8 Из Энеиды два стиха — Например, «Una salus vinctis, sperare nullam salutem» — «Le seul salut des vaicus est de n\'attendre aucun salut»[140] («Энеида», II, 354, с удобным, вполне французским, следованием nullam не до, а после sperare); или строка, по распространенной русской ошибке часто цитируемая вне контекста «sed duris genuit te cautibus horrens Caucasus» — «l\'affreux Caucase t\'engendra dans ses plus durs rochers»[141] («Энеида», IV, 366–367, переложение Шарпантье), которая в «переводе» Жана Реньо де Сегре звучит так:



Et le Caucase affreux t\'engendrant en courroux,
Te fit l\'âme et le coeur plus durs que ses cailloux.[142]



В этих стихах есть некое фамильное сходство с «Гудибрасом» (1663) Сэмюэла Батлера{13}, ч. I, песнь I, стихи 136—137



При всяком случае цитируя;
Неважно — верно иль неверно…





Варианты

В черновой рукописи (2369, л 6) упоминается, что Онегин не мог понять Тацита, Ливия, Федра (все в родительном падеже), не мог просклонять tabula и aquila, но мог процитировать «из Катулла три стиха». Здесь упоминаются: Корнелий Тацит, римский историк, умер в начале II в.; Тит Ливий, римский историк, умер в начале I в.; Федр, римский баснописец, достигший расцвета в I в., и Гай Валерий Катулл, римский поэт, умер ок. 54 г. до н. э.



5—7 Фрагмент (2369, л. 6 об.), относящийся к этой или предшествующей строфе:



Садился он за клавикорды
И брал на них одни аккорды
С <небрежной>…



Позднее это было отнесено, с понижением тональности, к Ленскому в канун дуэли (гл. 6, XIX, 5–6).

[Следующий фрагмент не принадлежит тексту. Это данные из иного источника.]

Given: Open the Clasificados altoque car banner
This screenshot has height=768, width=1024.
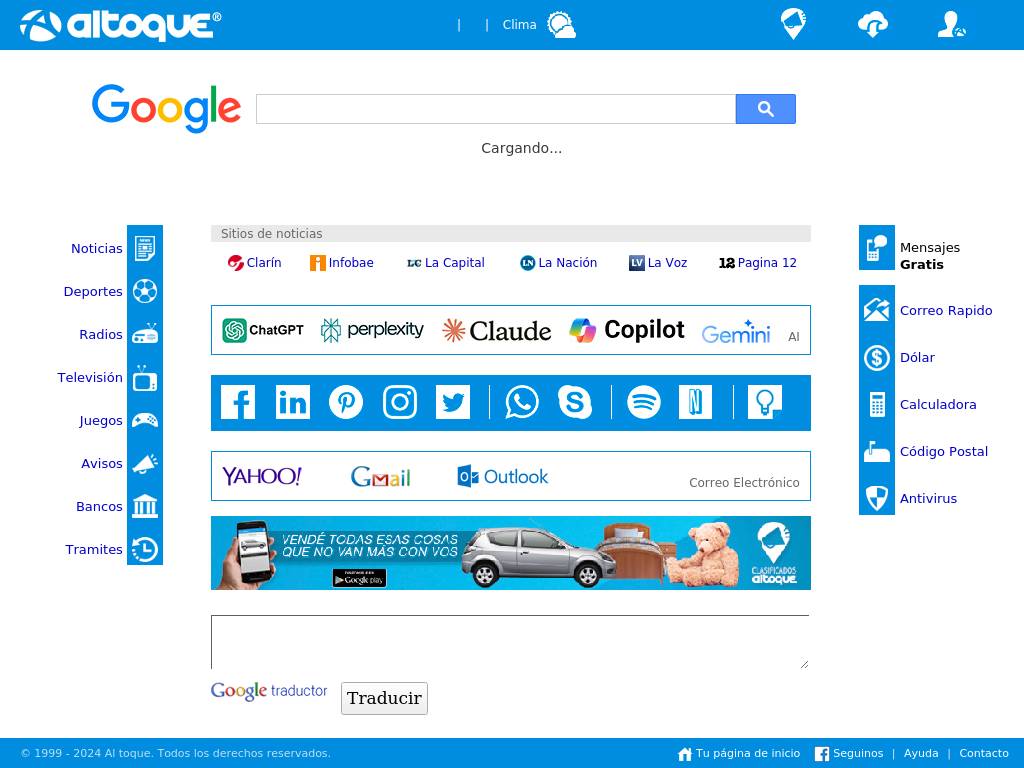Looking at the screenshot, I should tap(511, 553).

9—10 В измененном варианте (2369, л. 6) это шестистишие начиналось так:



Он знал немецкую словесность
По книге госпожи де Сталь…



Это означало: то немногое, что Онегин (да, по сути, и Пушкин) о ней знал, он почерпнул из книги мадам де Сталь «О Германии» («De l\'Allemagne», 3 vols., Paris, 1810. Это первое издание было изъято полицией Наполеона и уничтожено, сохранилось лишь несколько экземпляров; второе издание вышло в Лондоне в 1813 г.). Об этом труде см. также коммент. к гл. 2, VI, 8–9.

VII



Высокой страсти не имея
Для звуков жизни не щадить,
Не мог он ямба от хорея,
4 Как мы ни бились, отличить.
Бранил Гомера, Феокрита;
Зато читал Адама Смита
И был глубокий эконом,
8 То есть умел судить о том,
Как государство богатеет,
И чем живет, и почему
Не нужно золота ему,
12 Когда простой продукт имеет.
Отец понять его не мог
И земли отдавал в залог.





3—4 Не мог он ямба от хорея, / Как мы ни бились, отличить. — Здесь мы не просто авторское, но предполагающее и участие Музы. Пушкин вернется к этой теме в гл. 8, XXXVIII.

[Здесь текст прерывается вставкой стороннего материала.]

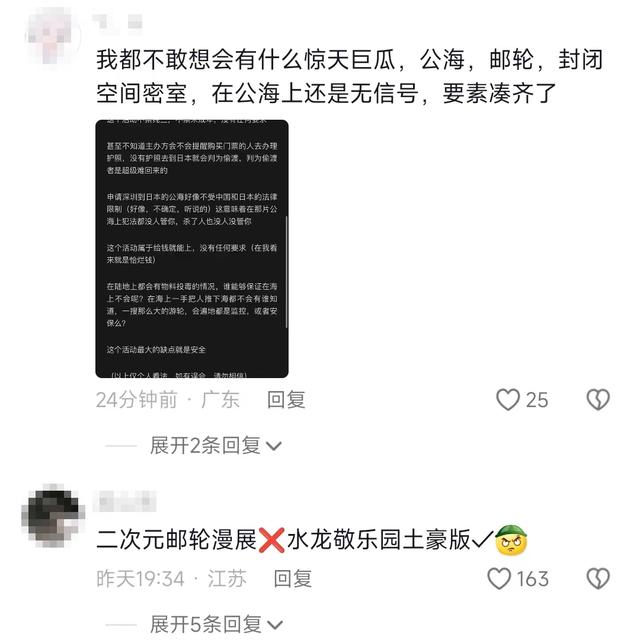
Task: Open the second commenter's dark avatar
Action: (53, 515)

О русских стихотворных размерах см. Приложение II, «Заметки о просодии».



5 Феокрит и Гомер. — Конечно же, Онегин знал Гомера по тому же архипреступному французскому переложению П. Ж. Битобе (в 12-ти т., 1787–1788), в котором Пушкин мальчиком читал L\'Iliade d\'Homer и L\'Odyssée d\'Homer[143].

Феокрит — греческий поэт родом из Сиракуз (годы расцвета 284–280 или 274–270 гг. до н. э.), которому подражали Вергилий (70–19 гг. до н. э.) и другие римские поэты; а им, в свою очередь, подражали западноевропейские лирики, особенно в те три столетия, что предшествовали XIX в.

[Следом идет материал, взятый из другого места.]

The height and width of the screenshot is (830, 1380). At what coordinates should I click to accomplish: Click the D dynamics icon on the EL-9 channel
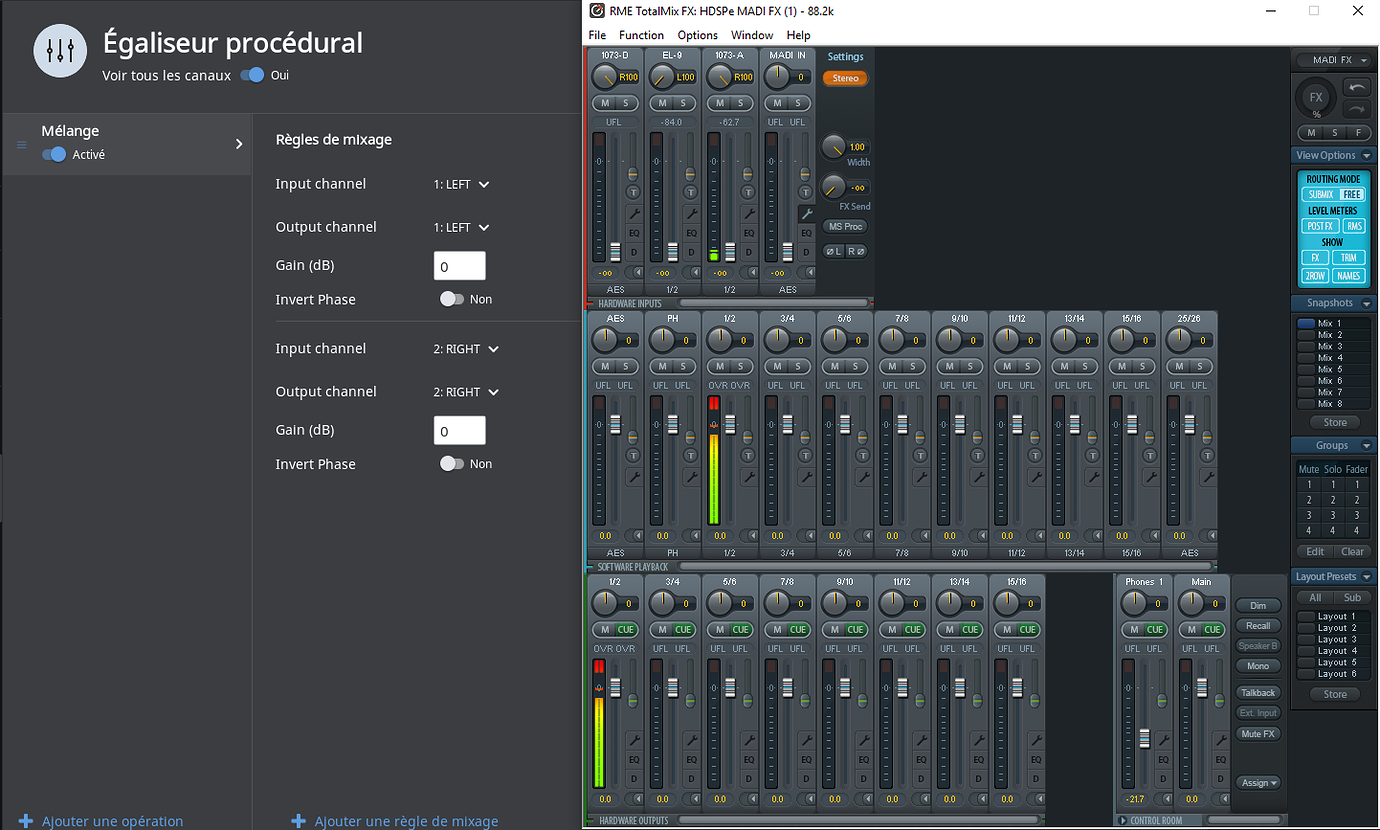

Во времена Пушкина Феокрит, похоже, был известен в основном своими пасторалями, хотя лучшие его произведения — это, несомненно, Идиллии II и XV.

Французские писатели, особенно до возрождения романтизма, обвиняли Феокрита — забавный парадокс! — в жеманстве и в том, что его сицилийские пастушки выражаются изящнее, чем французские крестьяне в 1650 или 1750 г. На самом деле эта критика более применима к вялому Вергилию и его худосочным педерастам; у Феокрита они гораздо колоритнее, а сами стихи, пусть это и не большая поэзия, сочны и живописны.

Чем не угодили Онегину Гомер с Феокритом? Можно предположить, что Феокрита он находил слишком «приторным», а Гомера слишком «экстравагантным». Он вообще мог считать поэзию занятием недостаточно серьезным для взрослых людей. Общее представление об этих поэтах он получил из мерзейших рифмованных переложений на французский. Сейчас, конечно, Феокрит у нас есть в великолепных прозаических переводах П. Э. Леграна («Греческие буколики» / «Bucoliques grecs», [Paris, 1925], vol. 1).

Переводчики-викторианцы умудрились так выхолостить, извратить и подретушировать Феокрита, что нежный читатель и не догадывался, что буколические персонажи преследуют не дев, а отроков. «Небольшие вольности», которые позволяют себе грамотеи вроде Эндрю Ланга по отношению к «пассажам, оскорбительным для западной морали», гораздо более аморальны, чем любые вольности Коматаса по отношению к Лакону{14}.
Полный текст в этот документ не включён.